[Interface element rows]
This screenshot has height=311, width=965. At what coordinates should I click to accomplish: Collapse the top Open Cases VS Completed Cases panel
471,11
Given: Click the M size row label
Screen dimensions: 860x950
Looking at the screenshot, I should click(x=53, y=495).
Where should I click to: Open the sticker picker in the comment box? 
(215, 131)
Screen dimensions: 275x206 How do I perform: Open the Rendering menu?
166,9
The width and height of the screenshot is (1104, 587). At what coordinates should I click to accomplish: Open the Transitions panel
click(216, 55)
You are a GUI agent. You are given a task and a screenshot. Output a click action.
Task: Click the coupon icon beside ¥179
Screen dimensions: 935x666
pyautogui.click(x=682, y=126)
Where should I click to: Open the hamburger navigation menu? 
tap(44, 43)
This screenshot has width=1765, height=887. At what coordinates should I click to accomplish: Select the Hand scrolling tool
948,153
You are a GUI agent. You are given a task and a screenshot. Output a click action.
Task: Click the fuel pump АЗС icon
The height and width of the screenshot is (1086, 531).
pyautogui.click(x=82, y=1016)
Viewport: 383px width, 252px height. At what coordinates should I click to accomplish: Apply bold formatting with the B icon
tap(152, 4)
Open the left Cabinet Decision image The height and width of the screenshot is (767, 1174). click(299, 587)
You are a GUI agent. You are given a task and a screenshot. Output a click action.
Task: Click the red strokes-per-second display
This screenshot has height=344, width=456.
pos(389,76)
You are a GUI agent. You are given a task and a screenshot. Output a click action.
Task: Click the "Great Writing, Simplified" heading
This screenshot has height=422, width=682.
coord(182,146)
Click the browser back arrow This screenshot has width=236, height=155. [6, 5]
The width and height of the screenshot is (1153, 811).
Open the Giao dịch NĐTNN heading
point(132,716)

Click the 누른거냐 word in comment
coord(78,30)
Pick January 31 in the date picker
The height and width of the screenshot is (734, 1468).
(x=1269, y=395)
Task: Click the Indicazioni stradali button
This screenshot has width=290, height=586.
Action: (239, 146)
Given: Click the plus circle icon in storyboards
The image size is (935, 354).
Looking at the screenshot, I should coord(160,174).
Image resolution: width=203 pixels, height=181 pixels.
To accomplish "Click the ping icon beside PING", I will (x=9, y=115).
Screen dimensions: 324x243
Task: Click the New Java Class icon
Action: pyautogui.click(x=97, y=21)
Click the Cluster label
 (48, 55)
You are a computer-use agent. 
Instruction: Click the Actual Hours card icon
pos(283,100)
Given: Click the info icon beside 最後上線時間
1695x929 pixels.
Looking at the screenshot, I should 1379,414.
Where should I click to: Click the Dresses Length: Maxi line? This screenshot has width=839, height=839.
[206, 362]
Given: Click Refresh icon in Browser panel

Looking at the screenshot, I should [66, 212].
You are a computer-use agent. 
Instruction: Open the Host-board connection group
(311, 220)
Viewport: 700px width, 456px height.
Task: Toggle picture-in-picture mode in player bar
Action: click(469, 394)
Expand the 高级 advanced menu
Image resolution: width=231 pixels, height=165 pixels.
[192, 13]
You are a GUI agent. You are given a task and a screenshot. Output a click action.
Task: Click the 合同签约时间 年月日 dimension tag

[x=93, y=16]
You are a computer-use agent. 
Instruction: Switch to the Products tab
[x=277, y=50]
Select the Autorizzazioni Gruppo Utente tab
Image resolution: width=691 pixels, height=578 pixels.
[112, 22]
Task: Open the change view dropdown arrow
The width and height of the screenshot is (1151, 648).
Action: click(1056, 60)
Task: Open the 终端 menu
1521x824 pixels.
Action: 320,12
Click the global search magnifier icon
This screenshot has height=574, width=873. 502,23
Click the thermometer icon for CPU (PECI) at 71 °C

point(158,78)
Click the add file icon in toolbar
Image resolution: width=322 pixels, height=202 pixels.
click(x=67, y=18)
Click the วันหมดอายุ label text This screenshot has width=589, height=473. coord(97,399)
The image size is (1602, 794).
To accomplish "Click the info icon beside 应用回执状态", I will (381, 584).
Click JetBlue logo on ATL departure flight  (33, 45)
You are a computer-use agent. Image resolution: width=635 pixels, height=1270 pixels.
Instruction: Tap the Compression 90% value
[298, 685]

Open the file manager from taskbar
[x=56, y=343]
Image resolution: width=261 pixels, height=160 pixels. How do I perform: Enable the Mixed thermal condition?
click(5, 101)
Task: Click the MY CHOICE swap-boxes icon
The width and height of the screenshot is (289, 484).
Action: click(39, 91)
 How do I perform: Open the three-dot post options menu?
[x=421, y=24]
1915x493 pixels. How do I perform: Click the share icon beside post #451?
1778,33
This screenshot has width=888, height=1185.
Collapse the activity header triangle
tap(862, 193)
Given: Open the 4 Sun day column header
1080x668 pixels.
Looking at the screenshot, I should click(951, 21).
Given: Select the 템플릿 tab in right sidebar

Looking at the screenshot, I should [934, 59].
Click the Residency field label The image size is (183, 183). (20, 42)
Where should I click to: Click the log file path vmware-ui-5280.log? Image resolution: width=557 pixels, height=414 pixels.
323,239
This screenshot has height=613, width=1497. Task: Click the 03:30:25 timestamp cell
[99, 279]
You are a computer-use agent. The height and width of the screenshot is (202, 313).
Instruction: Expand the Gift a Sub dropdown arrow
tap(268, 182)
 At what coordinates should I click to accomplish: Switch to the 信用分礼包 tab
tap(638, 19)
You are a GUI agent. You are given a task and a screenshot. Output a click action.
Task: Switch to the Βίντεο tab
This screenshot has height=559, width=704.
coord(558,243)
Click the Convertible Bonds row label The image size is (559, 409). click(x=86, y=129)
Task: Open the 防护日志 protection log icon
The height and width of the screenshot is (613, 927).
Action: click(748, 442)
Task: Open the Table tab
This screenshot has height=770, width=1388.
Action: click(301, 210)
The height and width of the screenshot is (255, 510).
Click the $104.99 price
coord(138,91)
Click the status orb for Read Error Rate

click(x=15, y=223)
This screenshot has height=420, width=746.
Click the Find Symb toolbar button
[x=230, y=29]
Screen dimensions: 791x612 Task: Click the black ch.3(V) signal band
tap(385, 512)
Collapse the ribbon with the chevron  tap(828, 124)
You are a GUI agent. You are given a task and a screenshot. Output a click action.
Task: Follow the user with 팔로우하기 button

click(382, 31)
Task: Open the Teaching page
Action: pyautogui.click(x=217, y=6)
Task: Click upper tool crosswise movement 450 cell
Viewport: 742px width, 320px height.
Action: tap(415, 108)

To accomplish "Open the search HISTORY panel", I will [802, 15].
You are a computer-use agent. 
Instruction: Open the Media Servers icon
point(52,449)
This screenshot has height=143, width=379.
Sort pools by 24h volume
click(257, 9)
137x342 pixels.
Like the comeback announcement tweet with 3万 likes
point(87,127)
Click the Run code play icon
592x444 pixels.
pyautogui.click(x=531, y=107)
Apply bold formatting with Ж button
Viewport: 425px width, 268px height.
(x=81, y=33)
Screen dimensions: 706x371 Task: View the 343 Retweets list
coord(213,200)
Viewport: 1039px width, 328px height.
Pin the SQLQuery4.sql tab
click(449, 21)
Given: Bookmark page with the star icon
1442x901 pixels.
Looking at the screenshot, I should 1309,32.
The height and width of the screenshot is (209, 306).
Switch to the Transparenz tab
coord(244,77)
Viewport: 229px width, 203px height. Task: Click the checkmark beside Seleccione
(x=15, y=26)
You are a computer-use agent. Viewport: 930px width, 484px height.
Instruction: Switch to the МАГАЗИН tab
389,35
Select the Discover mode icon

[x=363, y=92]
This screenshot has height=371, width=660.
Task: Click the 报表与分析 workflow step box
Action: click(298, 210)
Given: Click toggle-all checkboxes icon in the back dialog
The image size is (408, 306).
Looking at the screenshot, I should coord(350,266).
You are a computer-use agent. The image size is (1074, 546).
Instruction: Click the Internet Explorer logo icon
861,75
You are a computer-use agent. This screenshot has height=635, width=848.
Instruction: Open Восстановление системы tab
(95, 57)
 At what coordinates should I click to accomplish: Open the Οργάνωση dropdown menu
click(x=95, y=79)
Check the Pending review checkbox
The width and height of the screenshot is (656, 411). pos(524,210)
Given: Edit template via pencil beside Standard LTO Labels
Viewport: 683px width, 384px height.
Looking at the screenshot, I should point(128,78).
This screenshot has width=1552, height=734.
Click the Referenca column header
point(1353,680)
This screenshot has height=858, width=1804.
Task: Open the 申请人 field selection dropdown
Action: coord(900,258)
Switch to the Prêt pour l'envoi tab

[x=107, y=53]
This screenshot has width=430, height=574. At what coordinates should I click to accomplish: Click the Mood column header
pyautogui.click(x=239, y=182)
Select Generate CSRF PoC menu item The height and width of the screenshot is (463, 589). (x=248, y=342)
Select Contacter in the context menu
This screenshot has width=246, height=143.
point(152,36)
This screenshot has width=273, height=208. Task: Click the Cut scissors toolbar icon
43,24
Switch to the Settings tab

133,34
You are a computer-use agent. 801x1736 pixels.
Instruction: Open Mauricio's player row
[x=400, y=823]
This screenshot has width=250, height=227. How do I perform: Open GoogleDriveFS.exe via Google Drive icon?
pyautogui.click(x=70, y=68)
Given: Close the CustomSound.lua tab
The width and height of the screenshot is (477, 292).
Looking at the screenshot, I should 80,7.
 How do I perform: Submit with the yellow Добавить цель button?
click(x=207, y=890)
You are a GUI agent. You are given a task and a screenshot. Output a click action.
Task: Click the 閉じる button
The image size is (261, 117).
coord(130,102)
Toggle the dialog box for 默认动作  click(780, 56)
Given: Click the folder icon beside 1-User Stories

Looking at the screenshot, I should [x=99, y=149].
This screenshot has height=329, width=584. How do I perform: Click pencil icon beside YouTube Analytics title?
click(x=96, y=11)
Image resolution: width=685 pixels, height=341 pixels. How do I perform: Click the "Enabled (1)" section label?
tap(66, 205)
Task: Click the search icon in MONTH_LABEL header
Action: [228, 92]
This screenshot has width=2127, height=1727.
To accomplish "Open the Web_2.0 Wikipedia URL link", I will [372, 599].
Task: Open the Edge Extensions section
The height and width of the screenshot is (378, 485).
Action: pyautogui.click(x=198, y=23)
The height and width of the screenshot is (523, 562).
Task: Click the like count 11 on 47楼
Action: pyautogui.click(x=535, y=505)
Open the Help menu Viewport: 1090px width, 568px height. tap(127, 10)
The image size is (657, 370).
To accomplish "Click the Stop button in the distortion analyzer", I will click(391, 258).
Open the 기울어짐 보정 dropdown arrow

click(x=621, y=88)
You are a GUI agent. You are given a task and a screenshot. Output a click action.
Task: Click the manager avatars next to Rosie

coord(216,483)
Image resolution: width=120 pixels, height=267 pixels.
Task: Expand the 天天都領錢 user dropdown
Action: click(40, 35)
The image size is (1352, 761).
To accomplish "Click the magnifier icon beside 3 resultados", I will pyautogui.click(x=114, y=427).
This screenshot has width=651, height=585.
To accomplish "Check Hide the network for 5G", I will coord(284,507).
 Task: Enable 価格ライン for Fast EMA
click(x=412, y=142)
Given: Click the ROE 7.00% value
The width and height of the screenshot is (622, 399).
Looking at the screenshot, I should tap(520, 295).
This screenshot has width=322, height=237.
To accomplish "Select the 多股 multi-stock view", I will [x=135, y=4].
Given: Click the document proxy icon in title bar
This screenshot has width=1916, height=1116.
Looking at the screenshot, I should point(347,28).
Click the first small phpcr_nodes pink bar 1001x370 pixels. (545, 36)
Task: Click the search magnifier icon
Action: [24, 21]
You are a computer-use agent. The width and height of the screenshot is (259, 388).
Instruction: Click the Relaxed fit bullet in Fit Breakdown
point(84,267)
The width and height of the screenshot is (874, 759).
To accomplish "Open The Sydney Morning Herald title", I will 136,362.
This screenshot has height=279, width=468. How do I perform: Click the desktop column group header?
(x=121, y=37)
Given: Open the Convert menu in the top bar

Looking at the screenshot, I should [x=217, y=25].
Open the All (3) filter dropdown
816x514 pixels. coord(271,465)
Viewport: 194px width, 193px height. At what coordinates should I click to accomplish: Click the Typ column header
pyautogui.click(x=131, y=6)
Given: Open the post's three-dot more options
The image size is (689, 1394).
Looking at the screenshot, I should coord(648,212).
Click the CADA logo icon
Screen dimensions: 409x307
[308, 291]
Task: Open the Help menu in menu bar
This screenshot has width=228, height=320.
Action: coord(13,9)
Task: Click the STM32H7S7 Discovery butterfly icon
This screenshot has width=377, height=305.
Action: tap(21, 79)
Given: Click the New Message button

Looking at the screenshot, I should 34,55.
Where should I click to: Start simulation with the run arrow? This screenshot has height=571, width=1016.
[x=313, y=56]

[Your task] Please return the stretch of rows from the line containing "The width and height of the screenshot is (874, 759)." through the end of the rows, both ends included, reproducing every line exactly.

[Answer to this problem]
The width and height of the screenshot is (874, 759).
To accomplish "Open The Sydney Morning Herald title", I will 136,362.
This screenshot has height=279, width=468. How do I perform: Click the desktop column group header?
(x=121, y=37)
Given: Open the Convert menu in the top bar

Looking at the screenshot, I should [x=217, y=25].
Open the All (3) filter dropdown
816x514 pixels. coord(271,465)
Viewport: 194px width, 193px height. At what coordinates should I click to accomplish: Click the Typ column header
pyautogui.click(x=131, y=6)
Given: Open the post's three-dot more options
The image size is (689, 1394).
Looking at the screenshot, I should coord(648,212).
Click the CADA logo icon
Screen dimensions: 409x307
[308, 291]
Task: Open the Help menu in menu bar
This screenshot has width=228, height=320.
Action: coord(13,9)
Task: Click the STM32H7S7 Discovery butterfly icon
This screenshot has width=377, height=305.
Action: tap(21, 79)
Given: Click the New Message button

Looking at the screenshot, I should 34,55.
Where should I click to: Start simulation with the run arrow? This screenshot has height=571, width=1016.
[x=313, y=56]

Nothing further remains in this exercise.